» **Data records**:
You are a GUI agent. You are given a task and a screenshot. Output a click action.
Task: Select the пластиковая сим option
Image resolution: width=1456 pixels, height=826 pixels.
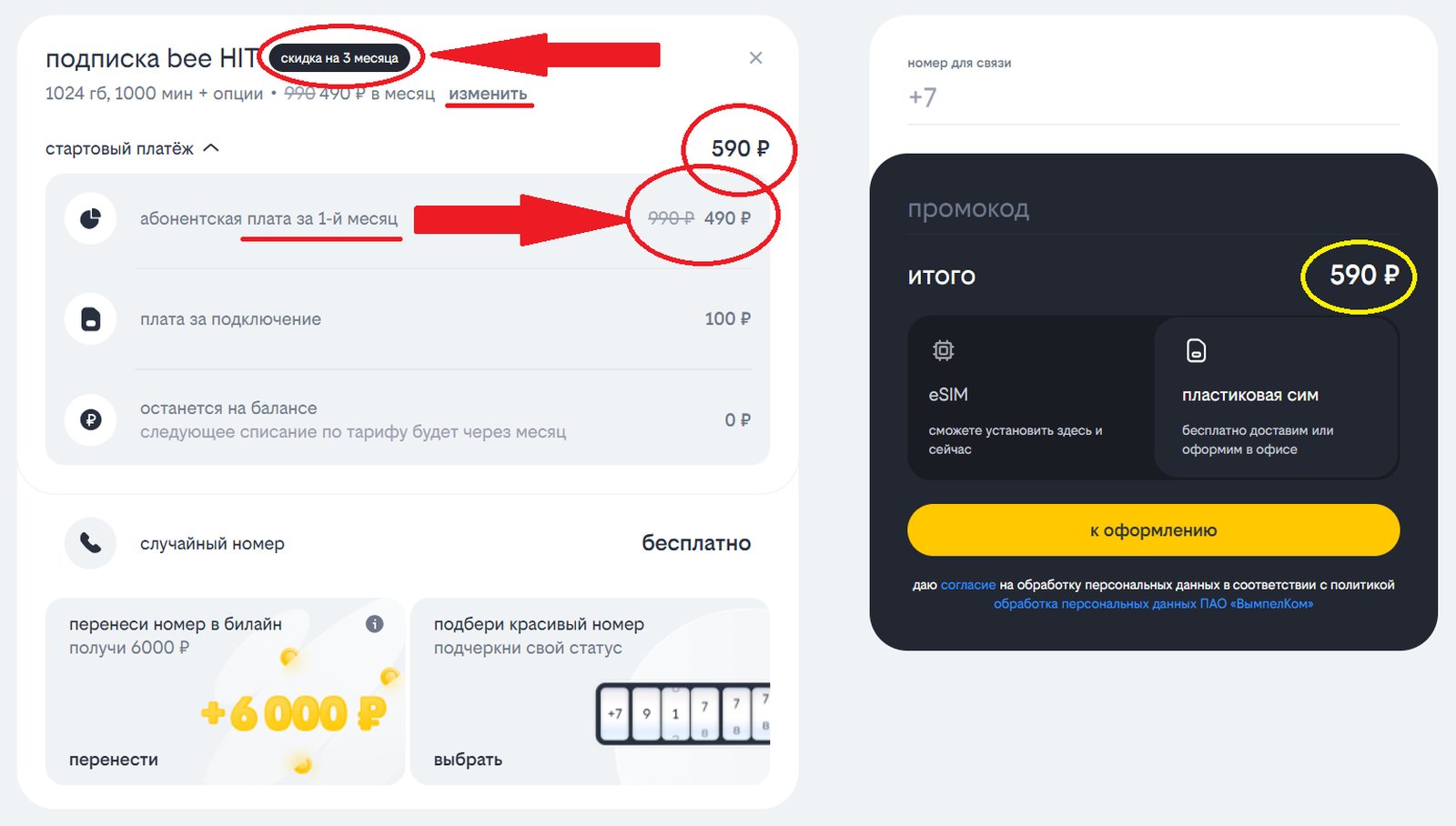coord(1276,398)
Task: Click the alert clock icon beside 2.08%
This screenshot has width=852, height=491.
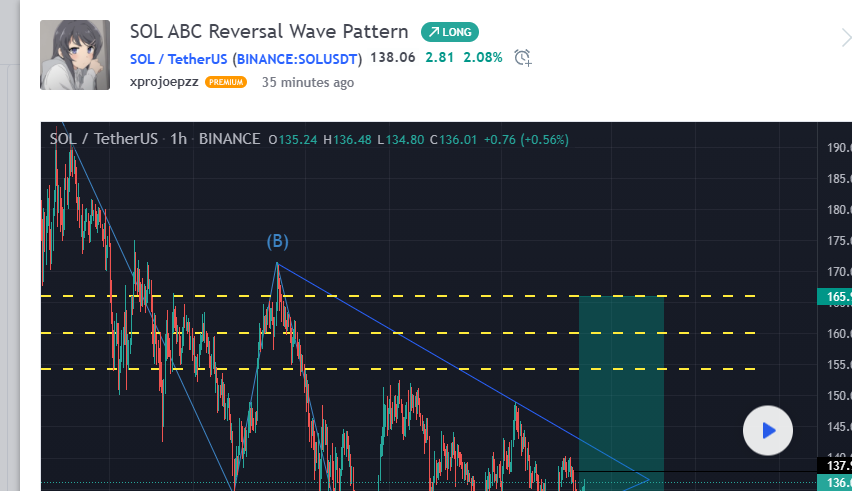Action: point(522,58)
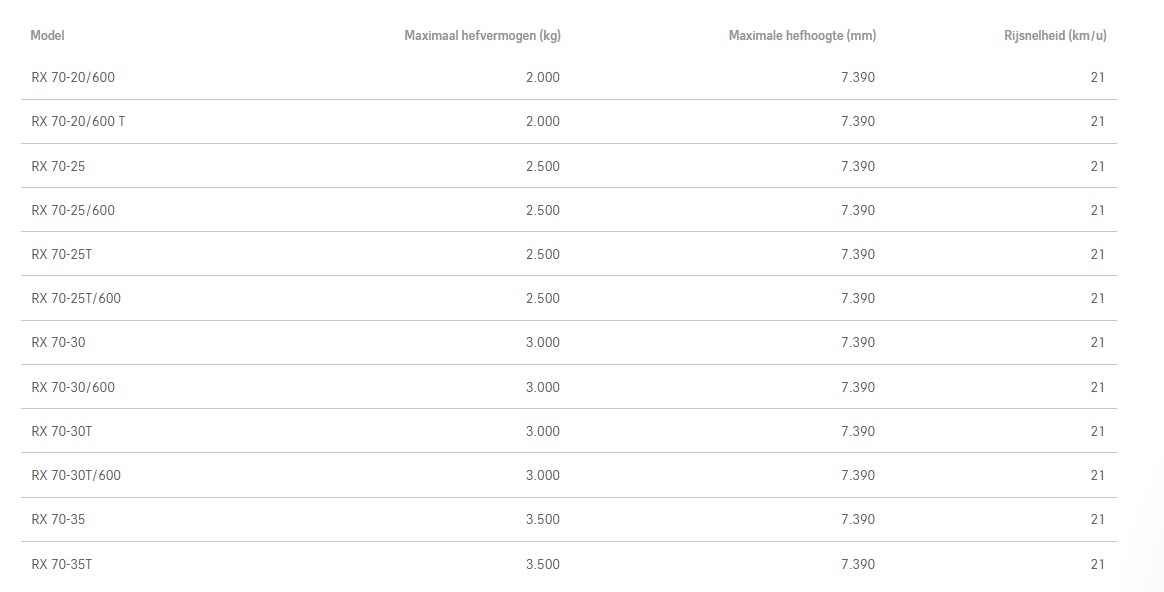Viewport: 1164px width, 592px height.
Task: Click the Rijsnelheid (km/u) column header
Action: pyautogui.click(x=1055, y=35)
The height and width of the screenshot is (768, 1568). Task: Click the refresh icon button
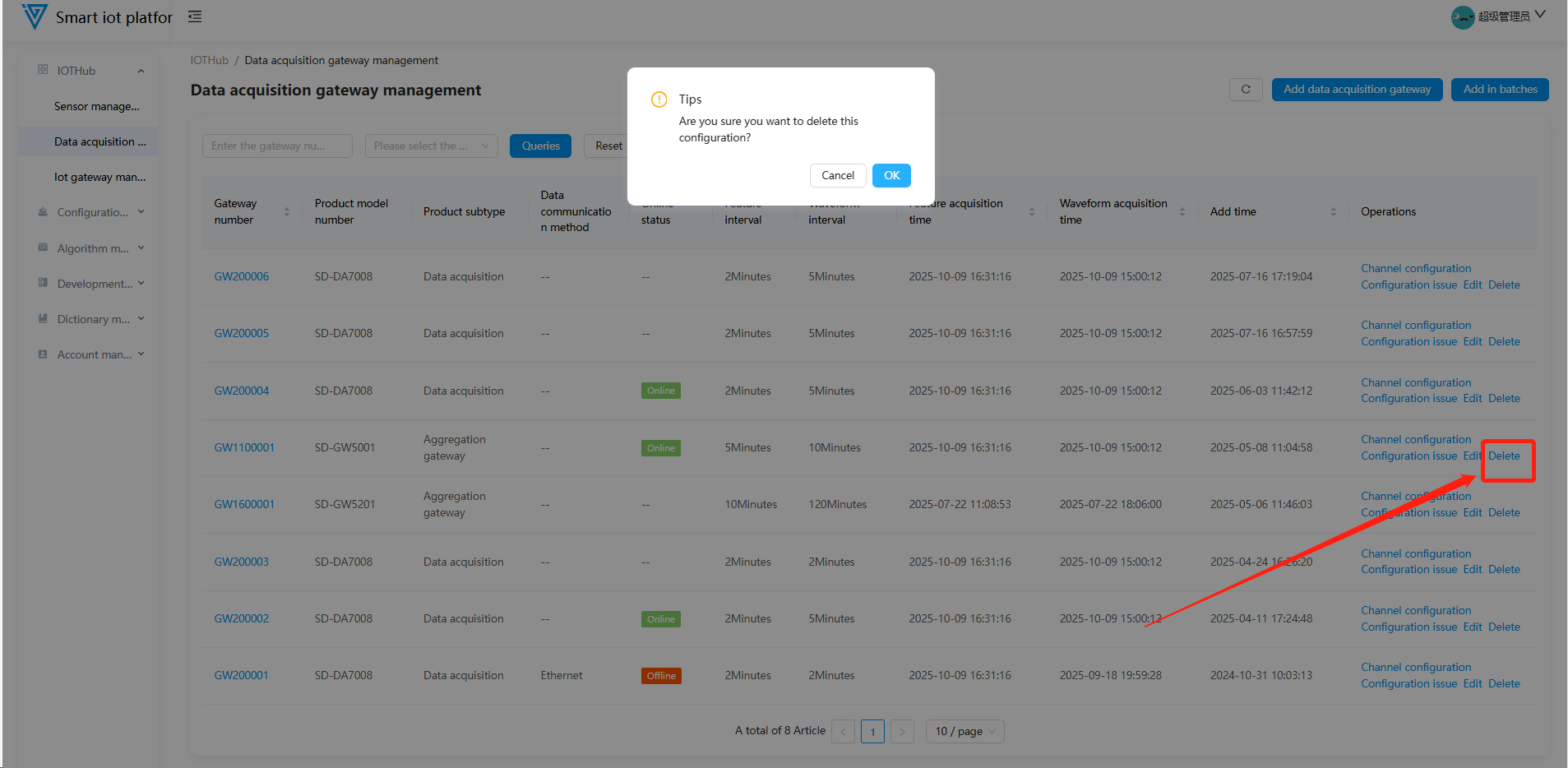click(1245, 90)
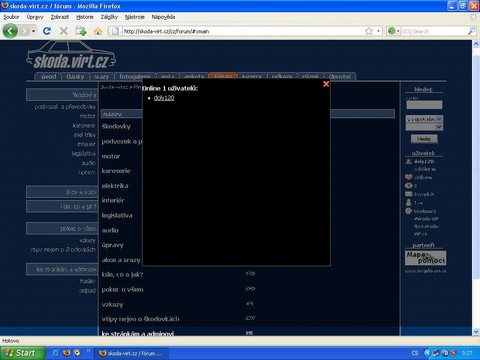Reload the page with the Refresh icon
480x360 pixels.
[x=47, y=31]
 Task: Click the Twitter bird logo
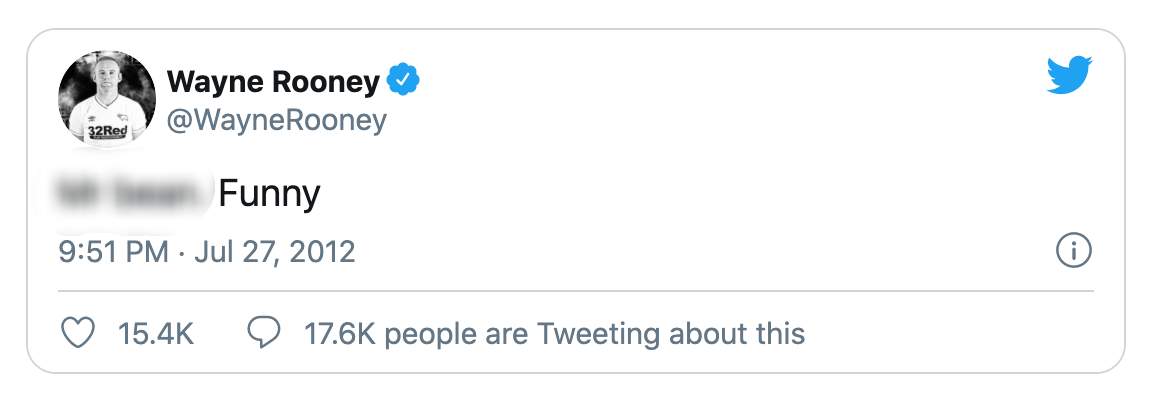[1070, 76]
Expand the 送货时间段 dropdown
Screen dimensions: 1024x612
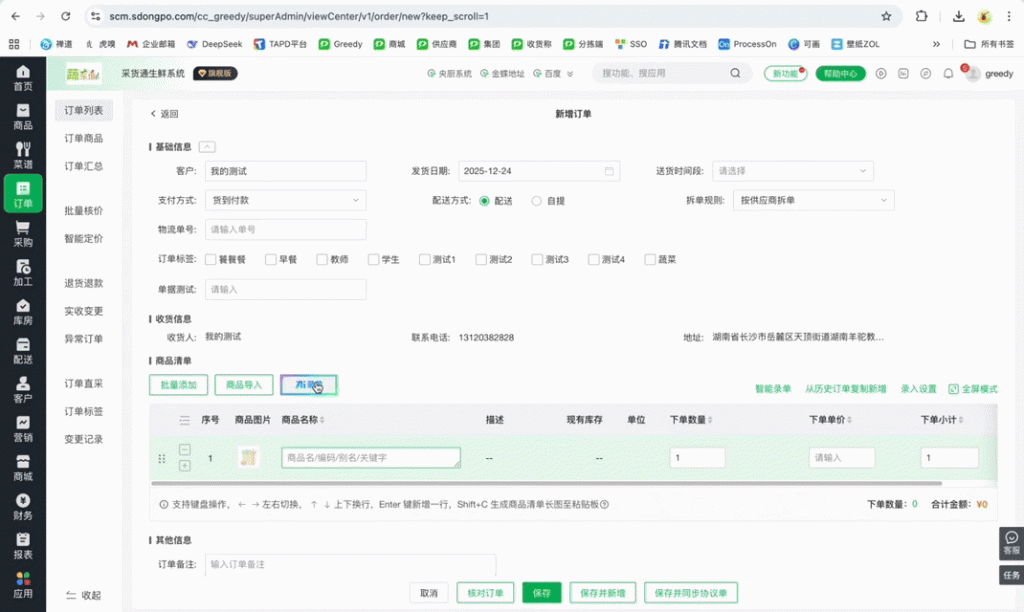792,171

» **REQUIREMENTS**:
Retype every line of the entries above verbatim, omitting the pictures.

» **ANSWER FOR THIS EXERCISE**:
You are a GUI agent. You are given a task and a screenshot. Output a click action.
Task: Select the пластиковая сим option
Image resolution: width=1456 pixels, height=826 pixels.
coord(1276,398)
Task: Click the alert clock icon beside 2.08%
This screenshot has width=852, height=491.
Action: point(522,58)
Viewport: 1164px width, 592px height.
Task: Click the Rijsnelheid (km/u) column header
Action: pyautogui.click(x=1055, y=35)
The height and width of the screenshot is (768, 1568). Task: Click the refresh icon button
click(1245, 90)
Reload the page with the Refresh icon
480x360 pixels.
[x=47, y=31]
 Task: Click the Twitter bird logo
[1070, 76]
Expand the 送货时间段 dropdown
Screen dimensions: 1024x612
792,171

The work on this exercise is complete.